> Problems to work on
• 1. In the forum thread, which units does one poster say would make them reject a submitted article outright if it used them exclusively?
• 2. Quote the forum thread word for word, everything from "Is it possible that" down to "theory is crackpottery?".

> Supplied text
+--

Maybe a a few (some o the papers he wrote towards the end of his life WERE borderline crackpottery). However, that would be true of many papers written during that era. One of the signs of a crackpot is someone who writes in an anachronistic style; usually because they are not familiar with modern terminology or notation (typically because someone like Tesla is their big hero). Modern physics and its many conventions when it comes to style of writing etc, has only really been around since the 1930s and did not really take off until after WWII (due to the explosion in the number of researchers and the number of journals and the establishment of English as the lingua franca of physics)
If someone was to submit an article written using 1970s notation (using say exclusively CGS units*) to a journal and I was referee I would reject it outright and I would presume it was written by a crackpot.

*Yes I do know CGS units are still used in certain fields (magnetic materials etc), but they are all weird...
 
  • #42
Dale said:
Probably 0. He was not a crackpot and he did not write like a crackpot.

I think you're missing what I'm saying, which is just emphasizing one of the points made in the article. Define: Crackpottery. (rigorously define, please).
The article emphasized the ability of this algorithm to find crackpot articles, but the surprising thing is not that it does this, it's that it isn't designed to. It has effectively found a correlation between a phrase's lack of commonality and the quality of substance of the containing article. This in no way says that someone who uses odd phrases is a crackpot, they might just not have either A) the experience to know which phrases are common enough to use, or B) the ability to care about which phrases are common enough to use.

Is it possible that we have missed zero ideas from the ill definition of crackpottery? Sure. Is it possible (and in my opinion more likely) that we have missed at least one good idea from this ill definition. Also yes.
 
  • #43
f95toli said:
some o the papers he wrote towards the end of his life WERE borderline crackpottery
Which papers are you referring to? As far as I know, when he was dying, he was working on Kaluza-Klein. Surely that's not what you're referring to? If so then it follows that string theory is crackpottery?

+--

> Dataset excerpts
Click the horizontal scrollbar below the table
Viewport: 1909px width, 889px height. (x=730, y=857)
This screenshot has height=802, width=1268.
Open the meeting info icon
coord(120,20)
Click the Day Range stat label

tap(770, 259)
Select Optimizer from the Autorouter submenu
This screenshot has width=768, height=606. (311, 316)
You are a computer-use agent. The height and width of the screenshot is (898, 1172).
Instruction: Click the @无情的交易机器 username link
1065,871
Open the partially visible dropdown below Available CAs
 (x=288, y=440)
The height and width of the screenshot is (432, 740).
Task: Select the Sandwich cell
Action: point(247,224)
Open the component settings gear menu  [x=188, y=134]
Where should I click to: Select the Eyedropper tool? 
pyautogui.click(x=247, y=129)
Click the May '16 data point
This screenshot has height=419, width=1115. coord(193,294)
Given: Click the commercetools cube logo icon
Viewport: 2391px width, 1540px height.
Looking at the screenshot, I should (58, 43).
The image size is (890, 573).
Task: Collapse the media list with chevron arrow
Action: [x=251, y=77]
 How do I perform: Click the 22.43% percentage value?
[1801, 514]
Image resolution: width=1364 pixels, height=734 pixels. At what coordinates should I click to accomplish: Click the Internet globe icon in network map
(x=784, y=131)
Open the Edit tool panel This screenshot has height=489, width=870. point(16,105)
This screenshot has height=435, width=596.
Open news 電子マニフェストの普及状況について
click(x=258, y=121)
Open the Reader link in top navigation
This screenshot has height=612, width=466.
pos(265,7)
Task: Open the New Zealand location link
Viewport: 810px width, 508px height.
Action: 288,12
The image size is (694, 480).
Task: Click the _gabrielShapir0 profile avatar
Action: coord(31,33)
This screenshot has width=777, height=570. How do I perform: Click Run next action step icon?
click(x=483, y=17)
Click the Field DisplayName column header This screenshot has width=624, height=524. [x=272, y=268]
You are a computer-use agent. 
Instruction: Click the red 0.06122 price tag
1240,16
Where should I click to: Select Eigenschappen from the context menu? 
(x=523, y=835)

+--

> Solved tasks
• 1. CGS units.

• 2.
Is it possible that we have missed zero ideas from the ill definition of crackpottery? Sure. Is it possible (and in my opinion more likely) that we have missed at least one good idea from this ill definition. Also yes.
 
  • #43
f95toli said:
some o the papers he wrote towards the end of his life WERE borderline crackpottery
Which papers are you referring to? As far as I know, when he was dying, he was working on Kaluza-Klein. Surely that's not what you're referring to? If so then it follows that string theory is crackpottery?